- **Task details**:
The answer must restate the records below word for word.
--- Supplied information ---
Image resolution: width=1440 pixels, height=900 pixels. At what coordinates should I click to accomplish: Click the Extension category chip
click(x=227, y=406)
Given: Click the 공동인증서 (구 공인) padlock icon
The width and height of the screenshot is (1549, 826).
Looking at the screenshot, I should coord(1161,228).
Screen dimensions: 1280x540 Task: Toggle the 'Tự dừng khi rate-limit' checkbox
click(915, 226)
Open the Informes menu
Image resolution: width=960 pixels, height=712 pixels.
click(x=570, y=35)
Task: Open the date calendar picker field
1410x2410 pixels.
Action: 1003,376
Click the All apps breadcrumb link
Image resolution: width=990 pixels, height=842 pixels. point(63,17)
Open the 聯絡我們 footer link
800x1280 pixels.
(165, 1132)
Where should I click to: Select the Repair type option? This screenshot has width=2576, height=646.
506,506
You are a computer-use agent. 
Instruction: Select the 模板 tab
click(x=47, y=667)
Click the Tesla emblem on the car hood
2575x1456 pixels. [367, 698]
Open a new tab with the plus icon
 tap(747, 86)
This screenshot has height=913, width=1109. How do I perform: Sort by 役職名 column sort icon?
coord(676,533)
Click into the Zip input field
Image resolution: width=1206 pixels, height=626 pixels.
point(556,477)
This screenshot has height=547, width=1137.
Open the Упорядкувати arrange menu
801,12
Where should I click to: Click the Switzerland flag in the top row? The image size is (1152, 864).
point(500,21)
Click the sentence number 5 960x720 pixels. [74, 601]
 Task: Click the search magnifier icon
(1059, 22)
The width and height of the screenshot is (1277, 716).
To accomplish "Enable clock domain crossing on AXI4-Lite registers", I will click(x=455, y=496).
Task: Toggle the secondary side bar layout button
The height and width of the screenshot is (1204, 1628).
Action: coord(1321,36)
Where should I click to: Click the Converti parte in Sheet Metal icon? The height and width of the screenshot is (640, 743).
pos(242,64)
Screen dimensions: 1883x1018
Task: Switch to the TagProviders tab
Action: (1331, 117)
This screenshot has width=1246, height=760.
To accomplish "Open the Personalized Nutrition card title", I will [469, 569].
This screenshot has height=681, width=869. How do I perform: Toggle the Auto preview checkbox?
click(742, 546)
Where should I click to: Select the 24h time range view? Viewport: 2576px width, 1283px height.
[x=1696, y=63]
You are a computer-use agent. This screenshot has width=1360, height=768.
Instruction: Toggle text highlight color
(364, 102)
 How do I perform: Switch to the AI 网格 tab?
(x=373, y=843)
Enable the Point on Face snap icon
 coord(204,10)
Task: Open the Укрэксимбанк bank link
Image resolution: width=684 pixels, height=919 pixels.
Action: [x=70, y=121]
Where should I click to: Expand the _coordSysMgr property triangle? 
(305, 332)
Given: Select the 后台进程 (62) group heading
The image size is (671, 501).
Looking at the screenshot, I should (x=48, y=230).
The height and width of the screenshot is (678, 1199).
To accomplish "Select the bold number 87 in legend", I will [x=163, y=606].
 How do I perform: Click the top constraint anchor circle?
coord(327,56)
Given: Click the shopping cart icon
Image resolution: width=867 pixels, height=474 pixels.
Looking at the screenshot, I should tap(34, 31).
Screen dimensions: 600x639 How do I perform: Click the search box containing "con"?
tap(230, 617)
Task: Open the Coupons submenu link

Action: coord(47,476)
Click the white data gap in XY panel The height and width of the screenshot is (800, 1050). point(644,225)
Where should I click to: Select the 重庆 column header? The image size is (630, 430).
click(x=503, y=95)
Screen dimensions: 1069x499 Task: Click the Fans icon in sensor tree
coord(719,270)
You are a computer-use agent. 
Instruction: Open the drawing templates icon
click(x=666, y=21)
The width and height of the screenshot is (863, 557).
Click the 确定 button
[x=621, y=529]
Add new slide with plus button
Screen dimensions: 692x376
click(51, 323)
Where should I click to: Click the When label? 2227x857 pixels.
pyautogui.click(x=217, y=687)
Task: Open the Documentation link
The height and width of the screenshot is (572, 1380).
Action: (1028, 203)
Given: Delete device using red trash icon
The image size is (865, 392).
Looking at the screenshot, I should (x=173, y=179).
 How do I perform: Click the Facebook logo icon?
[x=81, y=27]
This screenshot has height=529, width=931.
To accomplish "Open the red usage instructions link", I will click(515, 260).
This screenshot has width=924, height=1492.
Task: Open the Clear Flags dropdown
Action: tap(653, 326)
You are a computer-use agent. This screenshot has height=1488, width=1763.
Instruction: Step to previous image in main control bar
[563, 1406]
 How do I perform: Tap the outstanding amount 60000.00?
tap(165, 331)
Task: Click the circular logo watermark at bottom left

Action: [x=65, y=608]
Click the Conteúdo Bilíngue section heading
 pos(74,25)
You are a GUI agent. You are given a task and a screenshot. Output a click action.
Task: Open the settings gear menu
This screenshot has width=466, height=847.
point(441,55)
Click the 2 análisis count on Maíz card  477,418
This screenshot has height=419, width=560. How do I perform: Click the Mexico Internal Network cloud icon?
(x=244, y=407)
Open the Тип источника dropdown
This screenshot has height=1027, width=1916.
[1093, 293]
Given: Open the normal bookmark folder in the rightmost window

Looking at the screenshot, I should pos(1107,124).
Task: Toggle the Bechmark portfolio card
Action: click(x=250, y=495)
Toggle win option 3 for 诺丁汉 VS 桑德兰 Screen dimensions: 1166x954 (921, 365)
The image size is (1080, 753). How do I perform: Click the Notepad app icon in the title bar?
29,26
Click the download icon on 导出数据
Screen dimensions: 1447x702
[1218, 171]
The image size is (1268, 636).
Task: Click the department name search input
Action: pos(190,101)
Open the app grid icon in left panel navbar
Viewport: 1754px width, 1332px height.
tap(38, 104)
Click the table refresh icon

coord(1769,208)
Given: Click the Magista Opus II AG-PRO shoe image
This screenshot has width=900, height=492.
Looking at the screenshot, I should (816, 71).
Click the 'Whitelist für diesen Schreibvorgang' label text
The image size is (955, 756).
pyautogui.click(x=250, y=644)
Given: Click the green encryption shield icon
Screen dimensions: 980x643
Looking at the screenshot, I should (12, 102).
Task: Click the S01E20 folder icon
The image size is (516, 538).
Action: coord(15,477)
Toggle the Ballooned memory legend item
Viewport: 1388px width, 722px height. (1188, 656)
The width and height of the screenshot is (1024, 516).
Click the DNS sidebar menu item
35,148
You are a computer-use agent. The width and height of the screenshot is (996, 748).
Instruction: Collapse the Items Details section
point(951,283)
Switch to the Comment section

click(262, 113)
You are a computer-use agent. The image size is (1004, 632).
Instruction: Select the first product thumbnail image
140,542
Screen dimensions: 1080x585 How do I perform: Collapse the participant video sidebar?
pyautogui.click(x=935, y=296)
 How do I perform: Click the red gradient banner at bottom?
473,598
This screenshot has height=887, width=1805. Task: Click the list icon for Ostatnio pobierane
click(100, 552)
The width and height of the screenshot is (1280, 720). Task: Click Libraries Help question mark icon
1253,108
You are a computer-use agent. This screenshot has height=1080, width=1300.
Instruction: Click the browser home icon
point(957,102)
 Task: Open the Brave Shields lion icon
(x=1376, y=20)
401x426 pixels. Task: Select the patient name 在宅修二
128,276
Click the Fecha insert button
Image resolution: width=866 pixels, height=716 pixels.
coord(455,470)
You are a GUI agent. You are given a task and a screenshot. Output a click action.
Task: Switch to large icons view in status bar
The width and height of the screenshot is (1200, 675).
---
- **Solution for this problem**:
Image resolution: width=1440 pixels, height=900 pixels. At what coordinates should I click to accomplish: Click the Extension category chip
click(x=227, y=406)
Given: Click the 공동인증서 (구 공인) padlock icon
The width and height of the screenshot is (1549, 826).
Looking at the screenshot, I should coord(1161,228).
Screen dimensions: 1280x540 Task: Toggle the 'Tự dừng khi rate-limit' checkbox
click(915, 226)
Open the Informes menu
Image resolution: width=960 pixels, height=712 pixels.
click(x=570, y=35)
Task: Open the date calendar picker field
1410x2410 pixels.
Action: 1003,376
Click the All apps breadcrumb link
Image resolution: width=990 pixels, height=842 pixels. point(63,17)
Open the 聯絡我們 footer link
800x1280 pixels.
(165, 1132)
Where should I click to: Select the Repair type option? This screenshot has width=2576, height=646.
506,506
You are a computer-use agent. 
Instruction: Select the 模板 tab
click(x=47, y=667)
Click the Tesla emblem on the car hood
2575x1456 pixels. [367, 698]
Open a new tab with the plus icon
 tap(747, 86)
This screenshot has height=913, width=1109. How do I perform: Sort by 役職名 column sort icon?
coord(676,533)
Click into the Zip input field
Image resolution: width=1206 pixels, height=626 pixels.
point(556,477)
This screenshot has height=547, width=1137.
Open the Упорядкувати arrange menu
801,12
Where should I click to: Click the Switzerland flag in the top row? The image size is (1152, 864).
point(500,21)
Click the sentence number 5 960x720 pixels. [74, 601]
 Task: Click the search magnifier icon
(1059, 22)
The width and height of the screenshot is (1277, 716).
To accomplish "Enable clock domain crossing on AXI4-Lite registers", I will click(x=455, y=496).
Task: Toggle the secondary side bar layout button
The height and width of the screenshot is (1204, 1628).
Action: coord(1321,36)
Where should I click to: Click the Converti parte in Sheet Metal icon? The height and width of the screenshot is (640, 743).
pos(242,64)
Screen dimensions: 1883x1018
Task: Switch to the TagProviders tab
Action: (1331, 117)
This screenshot has width=1246, height=760.
To accomplish "Open the Personalized Nutrition card title", I will [469, 569].
This screenshot has height=681, width=869. How do I perform: Toggle the Auto preview checkbox?
click(742, 546)
Where should I click to: Select the 24h time range view? Viewport: 2576px width, 1283px height.
[x=1696, y=63]
You are a computer-use agent. This screenshot has width=1360, height=768.
Instruction: Toggle text highlight color
(364, 102)
 How do I perform: Switch to the AI 网格 tab?
(x=373, y=843)
Enable the Point on Face snap icon
 coord(204,10)
Task: Open the Укрэксимбанк bank link
Image resolution: width=684 pixels, height=919 pixels.
Action: [x=70, y=121]
Where should I click to: Expand the _coordSysMgr property triangle? 
(305, 332)
Given: Select the 后台进程 (62) group heading
The image size is (671, 501).
Looking at the screenshot, I should (x=48, y=230).
The height and width of the screenshot is (678, 1199).
To accomplish "Select the bold number 87 in legend", I will [x=163, y=606].
 How do I perform: Click the top constraint anchor circle?
coord(327,56)
Given: Click the shopping cart icon
Image resolution: width=867 pixels, height=474 pixels.
Looking at the screenshot, I should tap(34, 31).
Screen dimensions: 600x639 How do I perform: Click the search box containing "con"?
tap(230, 617)
Task: Open the Coupons submenu link

Action: coord(47,476)
Click the white data gap in XY panel The height and width of the screenshot is (800, 1050). point(644,225)
Where should I click to: Select the 重庆 column header? The image size is (630, 430).
click(x=503, y=95)
Screen dimensions: 1069x499 Task: Click the Fans icon in sensor tree
coord(719,270)
You are a computer-use agent. 
Instruction: Open the drawing templates icon
click(x=666, y=21)
The width and height of the screenshot is (863, 557).
Click the 确定 button
[x=621, y=529]
Add new slide with plus button
Screen dimensions: 692x376
click(51, 323)
Where should I click to: Click the When label? 2227x857 pixels.
pyautogui.click(x=217, y=687)
Task: Open the Documentation link
The height and width of the screenshot is (572, 1380).
Action: (1028, 203)
Given: Delete device using red trash icon
The image size is (865, 392).
Looking at the screenshot, I should (x=173, y=179).
 How do I perform: Click the Facebook logo icon?
[x=81, y=27]
This screenshot has height=529, width=931.
To accomplish "Open the red usage instructions link", I will click(515, 260).
This screenshot has width=924, height=1492.
Task: Open the Clear Flags dropdown
Action: tap(653, 326)
You are a computer-use agent. This screenshot has height=1488, width=1763.
Instruction: Step to previous image in main control bar
[563, 1406]
 How do I perform: Tap the outstanding amount 60000.00?
tap(165, 331)
Task: Click the circular logo watermark at bottom left

Action: [x=65, y=608]
Click the Conteúdo Bilíngue section heading
 pos(74,25)
You are a GUI agent. You are given a task and a screenshot. Output a click action.
Task: Open the settings gear menu
This screenshot has width=466, height=847.
point(441,55)
Click the 2 análisis count on Maíz card  477,418
This screenshot has height=419, width=560. How do I perform: Click the Mexico Internal Network cloud icon?
(x=244, y=407)
Open the Тип источника dropdown
This screenshot has height=1027, width=1916.
[1093, 293]
Given: Open the normal bookmark folder in the rightmost window

Looking at the screenshot, I should pos(1107,124).
Task: Toggle the Bechmark portfolio card
Action: click(x=250, y=495)
Toggle win option 3 for 诺丁汉 VS 桑德兰 Screen dimensions: 1166x954 (921, 365)
The image size is (1080, 753). How do I perform: Click the Notepad app icon in the title bar?
29,26
Click the download icon on 导出数据
Screen dimensions: 1447x702
[1218, 171]
The image size is (1268, 636).
Task: Click the department name search input
Action: pos(190,101)
Open the app grid icon in left panel navbar
Viewport: 1754px width, 1332px height.
tap(38, 104)
Click the table refresh icon

coord(1769,208)
Given: Click the Magista Opus II AG-PRO shoe image
This screenshot has width=900, height=492.
Looking at the screenshot, I should (816, 71).
Click the 'Whitelist für diesen Schreibvorgang' label text
The image size is (955, 756).
pyautogui.click(x=250, y=644)
Given: Click the green encryption shield icon
Screen dimensions: 980x643
Looking at the screenshot, I should (12, 102).
Task: Click the S01E20 folder icon
The image size is (516, 538).
Action: coord(15,477)
Toggle the Ballooned memory legend item
Viewport: 1388px width, 722px height. (1188, 656)
The width and height of the screenshot is (1024, 516).
Click the DNS sidebar menu item
35,148
You are a computer-use agent. The width and height of the screenshot is (996, 748).
Instruction: Collapse the Items Details section
point(951,283)
Switch to the Comment section

click(262, 113)
You are a computer-use agent. The image size is (1004, 632).
Instruction: Select the first product thumbnail image
140,542
Screen dimensions: 1080x585 How do I perform: Collapse the participant video sidebar?
pyautogui.click(x=935, y=296)
 How do I perform: Click the red gradient banner at bottom?
473,598
This screenshot has height=887, width=1805. Task: Click the list icon for Ostatnio pobierane
click(100, 552)
The width and height of the screenshot is (1280, 720). Task: Click Libraries Help question mark icon
1253,108
You are a computer-use agent. This screenshot has height=1080, width=1300.
Instruction: Click the browser home icon
point(957,102)
 Task: Open the Brave Shields lion icon
(x=1376, y=20)
401x426 pixels. Task: Select the patient name 在宅修二
128,276
Click the Fecha insert button
Image resolution: width=866 pixels, height=716 pixels.
coord(455,470)
You are a GUI agent. You are given a task and a screenshot. Output a click action.
Task: Switch to large icons view in status bar
The width and height of the screenshot is (1200, 675).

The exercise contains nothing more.